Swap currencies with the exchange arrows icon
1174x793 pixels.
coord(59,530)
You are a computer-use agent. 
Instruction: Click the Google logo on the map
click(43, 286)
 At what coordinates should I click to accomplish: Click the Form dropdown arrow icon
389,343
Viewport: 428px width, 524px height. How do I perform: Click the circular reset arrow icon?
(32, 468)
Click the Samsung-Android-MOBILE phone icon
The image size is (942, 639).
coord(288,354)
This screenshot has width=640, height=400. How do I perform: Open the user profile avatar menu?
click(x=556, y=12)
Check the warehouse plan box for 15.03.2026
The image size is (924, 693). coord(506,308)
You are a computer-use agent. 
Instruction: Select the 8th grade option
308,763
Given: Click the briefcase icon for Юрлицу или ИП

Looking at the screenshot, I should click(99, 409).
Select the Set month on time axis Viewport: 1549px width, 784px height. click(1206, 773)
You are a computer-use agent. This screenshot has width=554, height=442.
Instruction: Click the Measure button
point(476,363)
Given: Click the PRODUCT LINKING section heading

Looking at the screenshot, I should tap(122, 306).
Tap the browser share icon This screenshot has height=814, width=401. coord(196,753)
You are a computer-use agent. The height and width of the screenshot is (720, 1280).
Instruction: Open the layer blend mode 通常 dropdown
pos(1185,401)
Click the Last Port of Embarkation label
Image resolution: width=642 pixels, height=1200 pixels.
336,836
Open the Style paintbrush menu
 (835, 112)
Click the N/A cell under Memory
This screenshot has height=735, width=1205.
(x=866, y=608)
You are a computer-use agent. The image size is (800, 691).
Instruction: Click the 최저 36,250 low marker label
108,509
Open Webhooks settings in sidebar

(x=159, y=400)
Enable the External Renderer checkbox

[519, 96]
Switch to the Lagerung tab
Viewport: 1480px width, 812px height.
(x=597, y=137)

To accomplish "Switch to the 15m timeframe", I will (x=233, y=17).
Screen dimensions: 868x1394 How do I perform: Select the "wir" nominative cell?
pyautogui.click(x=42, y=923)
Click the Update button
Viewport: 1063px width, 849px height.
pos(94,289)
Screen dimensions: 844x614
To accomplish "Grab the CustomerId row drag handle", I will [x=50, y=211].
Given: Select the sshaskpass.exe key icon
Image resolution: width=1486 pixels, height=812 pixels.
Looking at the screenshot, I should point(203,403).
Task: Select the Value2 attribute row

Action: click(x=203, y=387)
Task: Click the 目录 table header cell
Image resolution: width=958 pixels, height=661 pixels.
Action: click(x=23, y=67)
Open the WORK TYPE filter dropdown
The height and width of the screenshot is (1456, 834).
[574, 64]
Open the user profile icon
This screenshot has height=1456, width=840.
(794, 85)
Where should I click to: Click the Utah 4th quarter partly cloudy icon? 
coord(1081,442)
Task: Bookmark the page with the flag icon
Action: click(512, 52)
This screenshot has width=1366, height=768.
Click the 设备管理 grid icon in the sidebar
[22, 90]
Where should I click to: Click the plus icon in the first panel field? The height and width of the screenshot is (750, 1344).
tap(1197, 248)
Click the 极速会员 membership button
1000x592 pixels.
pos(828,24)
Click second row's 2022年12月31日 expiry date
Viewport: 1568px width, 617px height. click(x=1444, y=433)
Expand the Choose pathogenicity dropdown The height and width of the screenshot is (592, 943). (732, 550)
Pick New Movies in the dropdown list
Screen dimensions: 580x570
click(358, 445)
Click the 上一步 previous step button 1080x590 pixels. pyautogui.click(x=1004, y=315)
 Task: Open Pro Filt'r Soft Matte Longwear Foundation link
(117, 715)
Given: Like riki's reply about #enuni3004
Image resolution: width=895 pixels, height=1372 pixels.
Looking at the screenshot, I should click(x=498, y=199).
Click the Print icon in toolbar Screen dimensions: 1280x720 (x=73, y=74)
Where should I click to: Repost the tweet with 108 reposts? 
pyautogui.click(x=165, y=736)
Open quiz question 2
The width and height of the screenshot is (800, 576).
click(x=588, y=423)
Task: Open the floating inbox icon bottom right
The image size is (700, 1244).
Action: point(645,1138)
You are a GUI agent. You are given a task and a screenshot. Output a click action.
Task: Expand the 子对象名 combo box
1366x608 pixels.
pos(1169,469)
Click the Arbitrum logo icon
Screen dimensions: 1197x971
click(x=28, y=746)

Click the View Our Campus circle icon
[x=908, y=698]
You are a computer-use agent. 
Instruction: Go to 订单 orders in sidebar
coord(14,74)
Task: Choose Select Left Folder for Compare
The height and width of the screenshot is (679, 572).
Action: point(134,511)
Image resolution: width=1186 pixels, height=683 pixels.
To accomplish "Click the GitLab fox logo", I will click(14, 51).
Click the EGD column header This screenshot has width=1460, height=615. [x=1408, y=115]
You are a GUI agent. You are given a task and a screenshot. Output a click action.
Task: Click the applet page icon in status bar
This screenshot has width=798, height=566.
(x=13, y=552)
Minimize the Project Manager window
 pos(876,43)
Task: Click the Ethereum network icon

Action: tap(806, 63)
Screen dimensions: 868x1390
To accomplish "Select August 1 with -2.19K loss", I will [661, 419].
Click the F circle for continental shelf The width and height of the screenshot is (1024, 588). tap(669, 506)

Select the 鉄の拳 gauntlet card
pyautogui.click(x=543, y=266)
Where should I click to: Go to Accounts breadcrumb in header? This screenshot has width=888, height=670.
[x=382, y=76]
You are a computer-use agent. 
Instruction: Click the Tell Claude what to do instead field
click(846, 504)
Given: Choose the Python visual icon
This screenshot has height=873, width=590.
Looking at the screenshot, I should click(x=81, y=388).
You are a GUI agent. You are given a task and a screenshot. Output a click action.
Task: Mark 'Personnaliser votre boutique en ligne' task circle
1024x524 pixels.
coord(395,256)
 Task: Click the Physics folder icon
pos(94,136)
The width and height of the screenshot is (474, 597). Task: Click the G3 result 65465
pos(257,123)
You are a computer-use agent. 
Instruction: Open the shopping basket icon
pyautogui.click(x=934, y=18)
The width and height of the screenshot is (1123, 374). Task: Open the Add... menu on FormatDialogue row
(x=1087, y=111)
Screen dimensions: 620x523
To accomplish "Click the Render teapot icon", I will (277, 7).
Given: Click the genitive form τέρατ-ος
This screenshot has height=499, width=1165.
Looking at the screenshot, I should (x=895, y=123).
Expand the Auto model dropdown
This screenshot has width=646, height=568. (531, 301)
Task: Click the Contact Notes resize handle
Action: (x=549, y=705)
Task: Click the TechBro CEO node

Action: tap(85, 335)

**ACTIVITY**
Only the lines from the beginning of the listing through the line containing "Click the Last Port of Embarkation label" are wanted, each restated word for word.

**TASK ANSWER**
Swap currencies with the exchange arrows icon
1174x793 pixels.
coord(59,530)
You are a computer-use agent. 
Instruction: Click the Google logo on the map
click(43, 286)
 At what coordinates should I click to accomplish: Click the Form dropdown arrow icon
389,343
Viewport: 428px width, 524px height. How do I perform: Click the circular reset arrow icon?
(32, 468)
Click the Samsung-Android-MOBILE phone icon
The image size is (942, 639).
coord(288,354)
This screenshot has width=640, height=400. How do I perform: Open the user profile avatar menu?
click(x=556, y=12)
Check the warehouse plan box for 15.03.2026
The image size is (924, 693). coord(506,308)
You are a computer-use agent. 
Instruction: Select the 8th grade option
308,763
Given: Click the briefcase icon for Юрлицу или ИП

Looking at the screenshot, I should click(99, 409).
Select the Set month on time axis Viewport: 1549px width, 784px height. click(1206, 773)
You are a computer-use agent. This screenshot has width=554, height=442.
Instruction: Click the Measure button
point(476,363)
Given: Click the PRODUCT LINKING section heading

Looking at the screenshot, I should tap(122, 306).
Tap the browser share icon This screenshot has height=814, width=401. coord(196,753)
You are a computer-use agent. The height and width of the screenshot is (720, 1280).
Instruction: Open the layer blend mode 通常 dropdown
pos(1185,401)
Click the Last Port of Embarkation label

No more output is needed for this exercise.